In an attempt to quell the 1992 riots that broke out in Los Angeles after the acquittal of the police officers who beat him senseless, Rodney King uttered these famous words: “Can’t we all get along?” Today, Mr. King could go to Washington D.C. and ask the same question, but the answer, as it was 20 years ago, is breathtakingly simple: No. There was an unmistakable illustration of this in a recent Wall Street Journal column by Vermont Senator Bernie Sanders.
Ironically, Mr. Sanders is respected by many Republicans because he clearly, unabashedly admits what he is – a Socialist. He doesn’t try to hide behind wishy-washy terms like “progressive” or “liberal.” Like Popeye, he clearly says “I am what I am.” But really, how different is he from Mr. Obama, Ms. Pelosi, and the rest of their brood in Congress?
Mr. Sanders made his case for how to address the debt ceiling; but more importantly, he put forward his opinion on what is causing our enormous deficit:
1. He claimed that the “Rich,” along with large corporations, have been evading taxes in the United States.
2. He alleged that Republicans have been “fanatically determined to protect the interests of the wealthy and multinational corporations so that they do not contribute a single penny toward deficit reduction.”
3. He further stated that “if the Republicans have their way, the entire burden of deficit reduction will be placed on the elderly, the sick, children, and working families.”
Would someone explain how this rhetoric differs from the likes of Pelosi, Schumer, or Obama?
Sanders went on to state that the American people want the wealthy and large corporations to pay their “fair share” of taxes. Unfortunately, Mr. Sanders clearly doesn’t understand that corporations do not actually pay taxes, but merely pass them on to customers in the form of higher prices. He’s also clearly ignorant of the fact that the lower-earning 50% of the population pay less than 2% of all taxes, and that the upper 5% of earners already pay about 59%. So, exactly how much does he really want them to pay?

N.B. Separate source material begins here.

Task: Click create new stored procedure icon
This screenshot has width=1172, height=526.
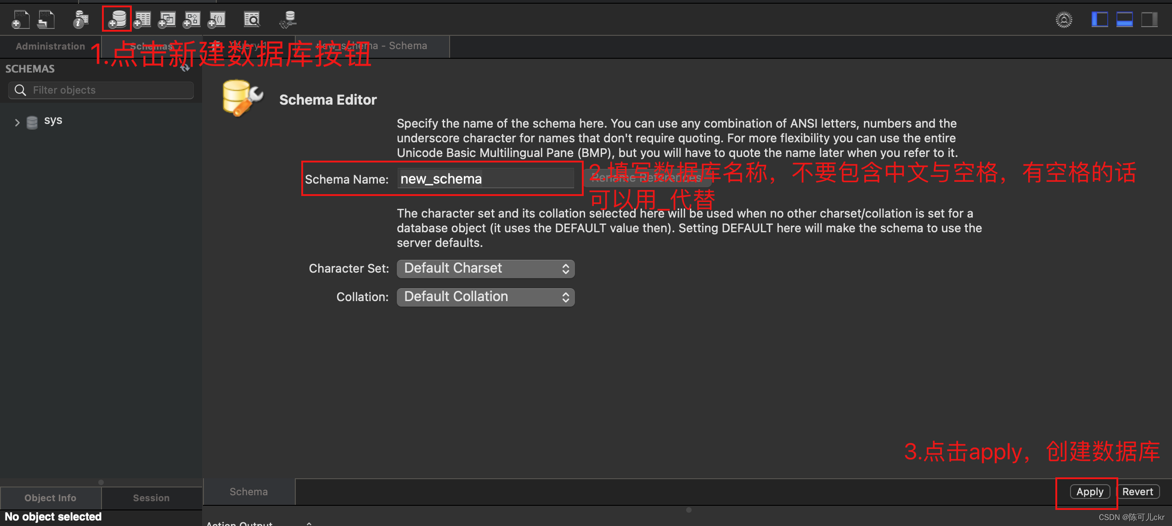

This is the impenetrable wall between Socialists like Sanders and we Capitalists. We believe that people who work hard and earn money are not obligated to support the remainder of the population, and that coercing them to do so is not only bad public policy, it is ineffective. We believe, unlike the President, that if someone has extra earnings – whether they need them or not – it is their choice how to dispose of (or invest) them, and that these assets should not be confiscated by the government, which habitually employs the money far less productively, or (worse) hands it over to favored constituencies.